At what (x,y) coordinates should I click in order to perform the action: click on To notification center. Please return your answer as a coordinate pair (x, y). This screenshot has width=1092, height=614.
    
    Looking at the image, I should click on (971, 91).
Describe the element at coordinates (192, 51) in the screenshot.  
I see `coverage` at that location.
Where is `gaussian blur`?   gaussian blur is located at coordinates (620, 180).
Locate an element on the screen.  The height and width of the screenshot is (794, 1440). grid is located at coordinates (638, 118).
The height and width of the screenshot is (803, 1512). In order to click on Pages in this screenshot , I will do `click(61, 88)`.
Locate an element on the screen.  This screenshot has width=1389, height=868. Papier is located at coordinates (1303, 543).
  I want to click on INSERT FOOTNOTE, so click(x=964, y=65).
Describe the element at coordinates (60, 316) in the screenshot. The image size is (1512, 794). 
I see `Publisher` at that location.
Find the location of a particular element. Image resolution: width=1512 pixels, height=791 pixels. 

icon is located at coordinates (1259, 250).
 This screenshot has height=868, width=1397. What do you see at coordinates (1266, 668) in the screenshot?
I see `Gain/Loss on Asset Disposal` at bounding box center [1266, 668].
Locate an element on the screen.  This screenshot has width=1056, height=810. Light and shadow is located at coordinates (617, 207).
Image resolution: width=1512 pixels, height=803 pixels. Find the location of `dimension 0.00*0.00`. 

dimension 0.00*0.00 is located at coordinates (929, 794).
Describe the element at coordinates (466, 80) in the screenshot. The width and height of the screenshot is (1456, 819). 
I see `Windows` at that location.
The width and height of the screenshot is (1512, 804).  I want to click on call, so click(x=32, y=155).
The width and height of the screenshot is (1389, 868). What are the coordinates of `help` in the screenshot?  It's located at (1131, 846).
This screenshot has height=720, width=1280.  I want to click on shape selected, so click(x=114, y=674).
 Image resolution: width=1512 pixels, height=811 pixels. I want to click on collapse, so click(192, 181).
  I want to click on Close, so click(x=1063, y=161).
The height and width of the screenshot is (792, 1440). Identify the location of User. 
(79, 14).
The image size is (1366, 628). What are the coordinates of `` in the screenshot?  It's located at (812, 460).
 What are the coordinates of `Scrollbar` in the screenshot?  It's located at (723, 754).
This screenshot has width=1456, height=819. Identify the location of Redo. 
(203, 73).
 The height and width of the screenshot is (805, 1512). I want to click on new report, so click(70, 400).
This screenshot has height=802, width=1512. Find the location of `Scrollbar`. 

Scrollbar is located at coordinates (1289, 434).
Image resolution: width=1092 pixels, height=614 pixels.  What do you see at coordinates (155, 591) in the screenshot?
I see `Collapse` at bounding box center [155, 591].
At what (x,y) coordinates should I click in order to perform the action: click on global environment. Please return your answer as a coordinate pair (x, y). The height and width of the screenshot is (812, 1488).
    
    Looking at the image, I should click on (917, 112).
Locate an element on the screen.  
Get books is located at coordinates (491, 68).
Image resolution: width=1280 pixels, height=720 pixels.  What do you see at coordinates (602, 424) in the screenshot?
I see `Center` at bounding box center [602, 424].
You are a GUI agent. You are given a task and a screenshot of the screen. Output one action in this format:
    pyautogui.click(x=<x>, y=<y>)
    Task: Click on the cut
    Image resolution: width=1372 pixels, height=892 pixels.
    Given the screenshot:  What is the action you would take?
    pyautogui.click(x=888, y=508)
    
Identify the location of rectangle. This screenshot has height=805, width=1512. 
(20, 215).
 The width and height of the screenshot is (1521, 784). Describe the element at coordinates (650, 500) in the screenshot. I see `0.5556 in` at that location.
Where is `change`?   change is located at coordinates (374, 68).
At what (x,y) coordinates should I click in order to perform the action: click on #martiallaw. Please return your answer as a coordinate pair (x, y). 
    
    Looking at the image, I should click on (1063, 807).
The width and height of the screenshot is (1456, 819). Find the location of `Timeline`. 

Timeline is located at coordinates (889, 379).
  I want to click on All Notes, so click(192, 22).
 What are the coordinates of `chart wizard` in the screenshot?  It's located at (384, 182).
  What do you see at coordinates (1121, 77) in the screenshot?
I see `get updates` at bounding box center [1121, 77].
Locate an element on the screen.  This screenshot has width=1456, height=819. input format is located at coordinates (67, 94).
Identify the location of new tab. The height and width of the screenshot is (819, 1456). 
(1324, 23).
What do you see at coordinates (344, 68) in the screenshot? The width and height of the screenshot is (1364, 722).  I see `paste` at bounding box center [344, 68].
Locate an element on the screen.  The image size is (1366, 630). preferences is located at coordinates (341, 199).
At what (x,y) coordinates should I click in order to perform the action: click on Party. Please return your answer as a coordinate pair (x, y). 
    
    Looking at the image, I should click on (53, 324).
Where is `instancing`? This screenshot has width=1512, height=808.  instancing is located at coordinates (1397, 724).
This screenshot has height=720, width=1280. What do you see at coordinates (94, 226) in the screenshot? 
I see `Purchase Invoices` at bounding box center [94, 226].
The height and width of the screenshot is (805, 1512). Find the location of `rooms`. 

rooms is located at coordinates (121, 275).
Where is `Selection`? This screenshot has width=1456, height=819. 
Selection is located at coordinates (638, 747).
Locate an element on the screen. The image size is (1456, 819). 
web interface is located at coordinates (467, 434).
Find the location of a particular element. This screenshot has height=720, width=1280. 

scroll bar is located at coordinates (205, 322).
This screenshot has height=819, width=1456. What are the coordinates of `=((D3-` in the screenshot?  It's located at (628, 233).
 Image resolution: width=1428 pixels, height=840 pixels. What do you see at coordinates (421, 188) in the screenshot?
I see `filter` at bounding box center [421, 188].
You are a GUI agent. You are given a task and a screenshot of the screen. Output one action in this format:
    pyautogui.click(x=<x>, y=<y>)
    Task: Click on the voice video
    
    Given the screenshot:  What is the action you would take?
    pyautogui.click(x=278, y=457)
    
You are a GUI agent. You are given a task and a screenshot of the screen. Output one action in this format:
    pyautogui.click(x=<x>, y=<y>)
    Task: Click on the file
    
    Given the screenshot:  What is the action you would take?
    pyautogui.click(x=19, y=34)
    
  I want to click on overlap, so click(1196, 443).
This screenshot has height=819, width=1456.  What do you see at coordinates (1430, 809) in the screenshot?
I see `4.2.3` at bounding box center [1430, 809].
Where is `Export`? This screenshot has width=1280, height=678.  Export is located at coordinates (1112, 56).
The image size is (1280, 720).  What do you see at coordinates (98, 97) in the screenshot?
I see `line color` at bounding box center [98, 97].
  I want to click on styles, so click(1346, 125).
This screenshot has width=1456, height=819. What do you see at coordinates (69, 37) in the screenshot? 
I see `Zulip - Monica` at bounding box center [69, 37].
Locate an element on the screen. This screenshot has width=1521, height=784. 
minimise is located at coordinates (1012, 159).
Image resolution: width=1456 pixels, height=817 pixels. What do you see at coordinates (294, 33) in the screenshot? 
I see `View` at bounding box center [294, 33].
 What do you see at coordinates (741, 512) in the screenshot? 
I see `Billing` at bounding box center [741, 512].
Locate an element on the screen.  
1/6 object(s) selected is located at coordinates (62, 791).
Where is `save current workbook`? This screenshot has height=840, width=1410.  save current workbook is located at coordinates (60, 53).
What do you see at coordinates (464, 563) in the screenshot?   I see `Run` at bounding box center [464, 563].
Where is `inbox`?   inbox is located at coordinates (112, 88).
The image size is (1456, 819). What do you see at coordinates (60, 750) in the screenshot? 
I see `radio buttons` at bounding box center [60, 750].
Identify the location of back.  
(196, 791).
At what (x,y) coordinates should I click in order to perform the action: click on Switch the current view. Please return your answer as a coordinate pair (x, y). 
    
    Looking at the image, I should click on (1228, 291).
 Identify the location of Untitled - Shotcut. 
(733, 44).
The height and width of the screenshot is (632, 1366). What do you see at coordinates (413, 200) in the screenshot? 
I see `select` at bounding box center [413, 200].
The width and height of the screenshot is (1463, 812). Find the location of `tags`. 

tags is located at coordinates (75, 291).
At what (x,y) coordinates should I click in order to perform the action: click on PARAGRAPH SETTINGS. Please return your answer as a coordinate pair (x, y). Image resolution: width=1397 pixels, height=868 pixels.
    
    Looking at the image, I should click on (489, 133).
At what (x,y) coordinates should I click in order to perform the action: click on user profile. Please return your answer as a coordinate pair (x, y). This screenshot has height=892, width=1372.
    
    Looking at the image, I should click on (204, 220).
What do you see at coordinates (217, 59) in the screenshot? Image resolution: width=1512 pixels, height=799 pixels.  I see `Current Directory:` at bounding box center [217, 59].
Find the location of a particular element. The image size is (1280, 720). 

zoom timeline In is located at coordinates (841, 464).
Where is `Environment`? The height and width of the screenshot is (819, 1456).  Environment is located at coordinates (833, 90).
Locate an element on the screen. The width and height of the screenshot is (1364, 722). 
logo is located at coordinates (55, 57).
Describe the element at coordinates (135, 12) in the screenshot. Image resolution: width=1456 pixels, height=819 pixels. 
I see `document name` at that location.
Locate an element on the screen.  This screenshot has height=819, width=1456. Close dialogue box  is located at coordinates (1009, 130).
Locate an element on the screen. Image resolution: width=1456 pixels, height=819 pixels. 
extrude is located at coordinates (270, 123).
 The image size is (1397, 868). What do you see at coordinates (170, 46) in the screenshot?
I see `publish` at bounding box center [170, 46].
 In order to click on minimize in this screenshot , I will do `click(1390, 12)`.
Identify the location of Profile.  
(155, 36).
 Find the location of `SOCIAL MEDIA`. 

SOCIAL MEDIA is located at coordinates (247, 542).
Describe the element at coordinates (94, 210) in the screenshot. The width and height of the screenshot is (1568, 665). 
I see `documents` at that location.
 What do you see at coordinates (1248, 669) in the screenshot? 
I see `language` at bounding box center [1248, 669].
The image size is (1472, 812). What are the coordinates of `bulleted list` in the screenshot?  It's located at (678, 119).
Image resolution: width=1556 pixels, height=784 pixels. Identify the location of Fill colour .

→ Exercise instructions: Quote verbatim the items from the line containing "Identify the location of back." through the line containing "logo is located at coordinates (55, 57).", including both of those lines.

→ Worked answer:
Identify the location of back.  
(196, 791).
At what (x,y) coordinates should I click in order to perform the action: click on Switch the current view. Please return your answer as a coordinate pair (x, y). 
    
    Looking at the image, I should click on (1228, 291).
 Identify the location of Untitled - Shotcut. 
(733, 44).
The height and width of the screenshot is (632, 1366). What do you see at coordinates (413, 200) in the screenshot? 
I see `select` at bounding box center [413, 200].
The width and height of the screenshot is (1463, 812). Find the location of `tags`. 

tags is located at coordinates (75, 291).
At what (x,y) coordinates should I click in order to perform the action: click on PARAGRAPH SETTINGS. Please return your answer as a coordinate pair (x, y). Image resolution: width=1397 pixels, height=868 pixels.
    
    Looking at the image, I should click on (489, 133).
At what (x,y) coordinates should I click in order to perform the action: click on user profile. Please return your answer as a coordinate pair (x, y). This screenshot has height=892, width=1372.
    
    Looking at the image, I should click on (204, 220).
What do you see at coordinates (217, 59) in the screenshot? Image resolution: width=1512 pixels, height=799 pixels.  I see `Current Directory:` at bounding box center [217, 59].
Find the location of a particular element. The image size is (1280, 720). 

zoom timeline In is located at coordinates (841, 464).
Where is `Environment`? The height and width of the screenshot is (819, 1456).  Environment is located at coordinates (833, 90).
Locate an element on the screen. The width and height of the screenshot is (1364, 722). 
logo is located at coordinates (55, 57).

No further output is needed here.